Movie Review: Abracadabra! Avada Kedavra! The boy wizard has grown up. How else do you explain Daniel Radcliffe -- as a widower and busy-yet-caring father -- for pulling it off pretty well when there are hardly any dialogues to deliver... when everything depends on his expression (fear to be precise)... and when the real hero of the movie is none other than the woman in black. But then, who is this woman in black?
Arthur Kipps (Daniel Radcliffe) travels to the outskirts of England in order to sort out papers left at Eel Marsh House. But then it looks like the remote village is haunted by a vengeful ghost of a scorned woman -- always in black -- who is all out to terrorise the locals by killing their children. Naturally then, the most important task for the lawyer is to first get the killing of innocent lives under control. But how?
Now what is it that keeps you glued to your seats till the very end? Daniel Radcliffe's Kipps torn between the spiritual (he lost his wife during childbirth and now has visions of her in her wedding dress, aka his woman in white) and the supernatural (the woman in black who makes it a point to appear again and again till Daniel Radcliffe believes in ghosts).
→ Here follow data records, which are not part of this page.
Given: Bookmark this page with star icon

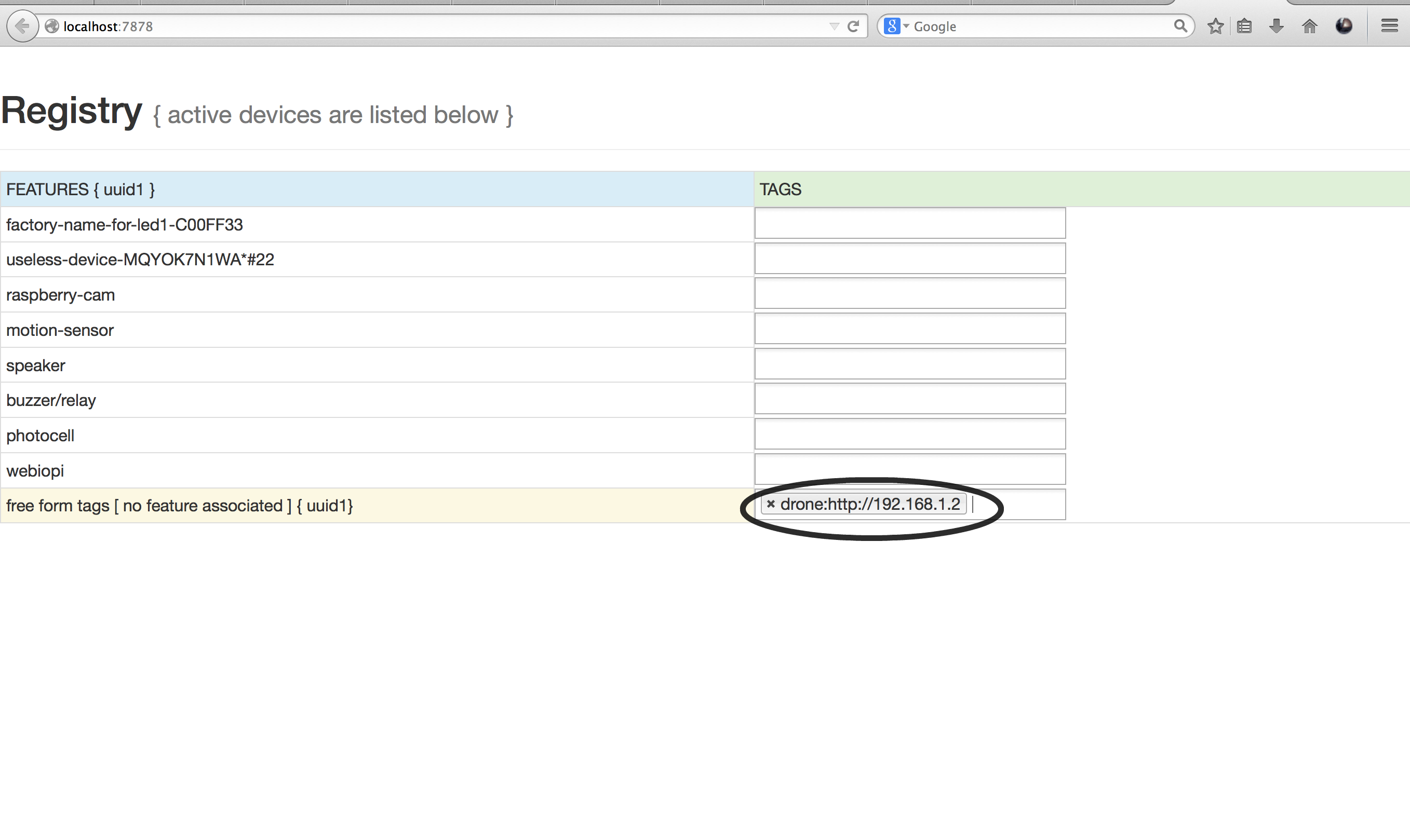Looking at the screenshot, I should [x=1215, y=26].
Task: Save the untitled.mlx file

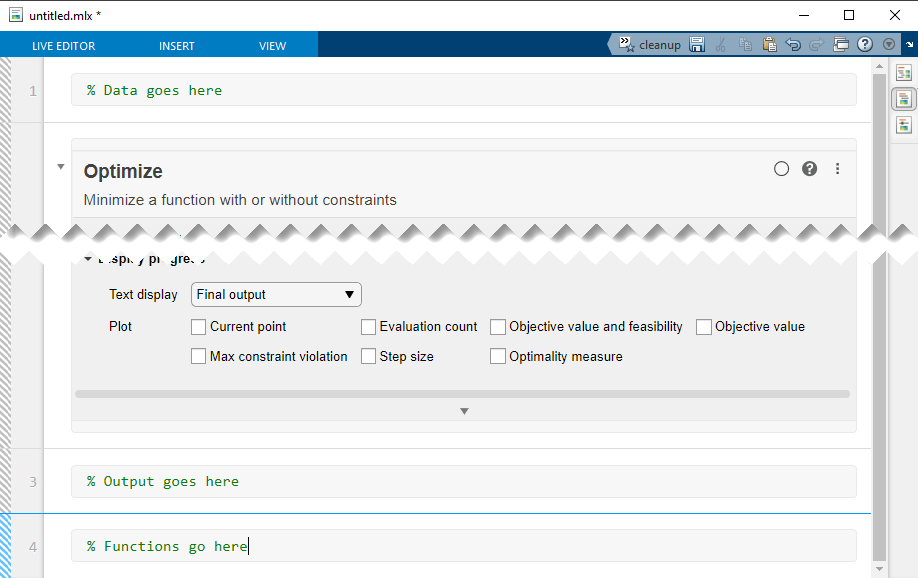Action: pos(697,44)
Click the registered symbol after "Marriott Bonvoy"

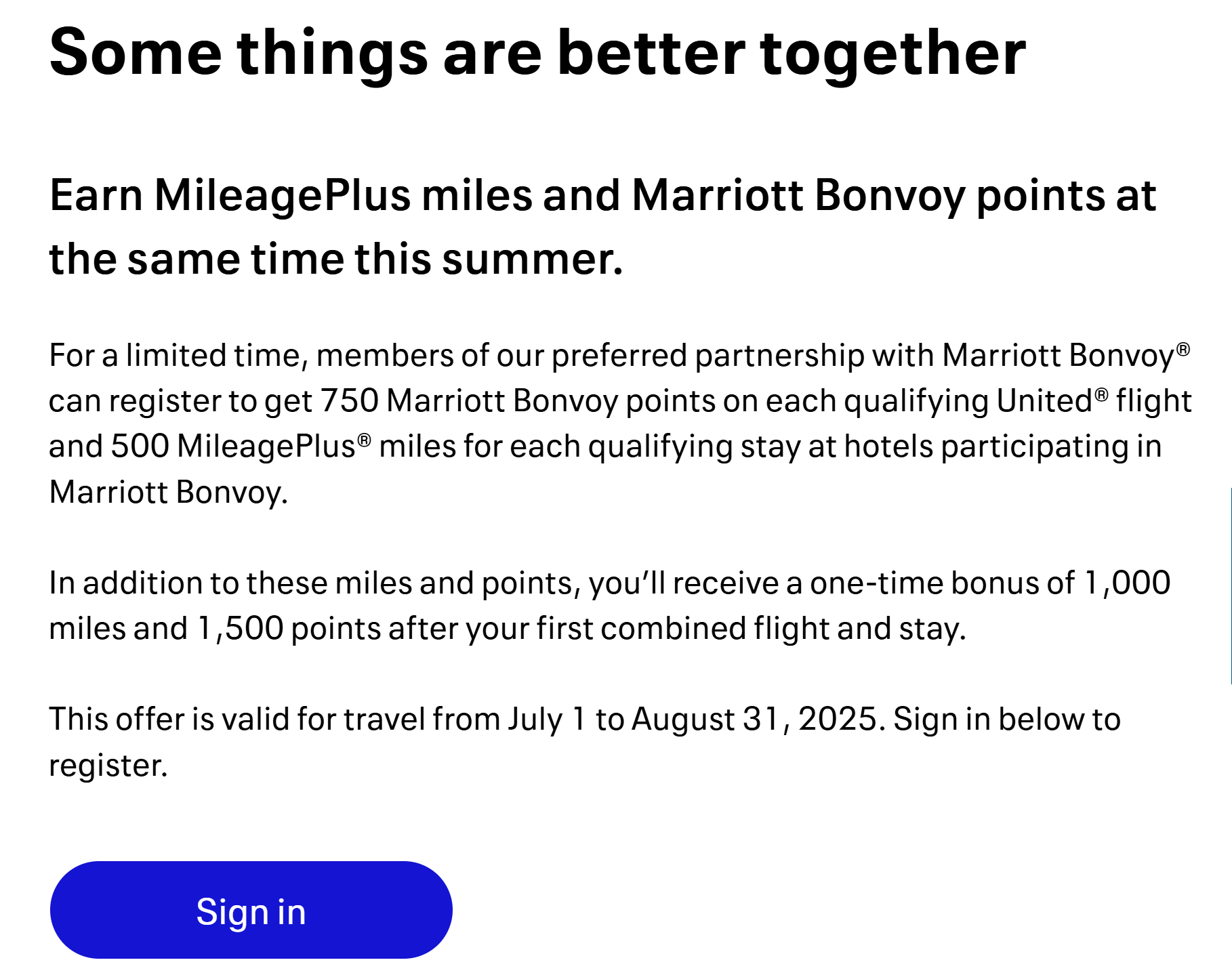[1183, 349]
In fact, there are times when you wonder if this is the same Daniel Potter Radcliffe tweens could not get enough of. This is followed by the setting - dark, convincing, timeless. The haunted house in the middle of nowhere (literally) is enough to send chills down your spine. And if that's not all, there is a lot of eeriness to choose from: the bad omen (black crow), creaking of an empty armchair, Daniel Radcliffe spotting the woman in black for the first time in the woods, amidst fire and across window panes, shadows being chased, empty corridors, Daniel peeping from the rooftop without realising there's someone else peeping with him too. It's all in there - the horror -- and the mood first captured by British author Susan Hill in her 1982 novel by the same name.
Tip off: Not really into blood and gore? Not even into theories of the anti-Christ and the Book of Revelation? And yet want your dose of heebie jeebies? Beware The Woman in Black.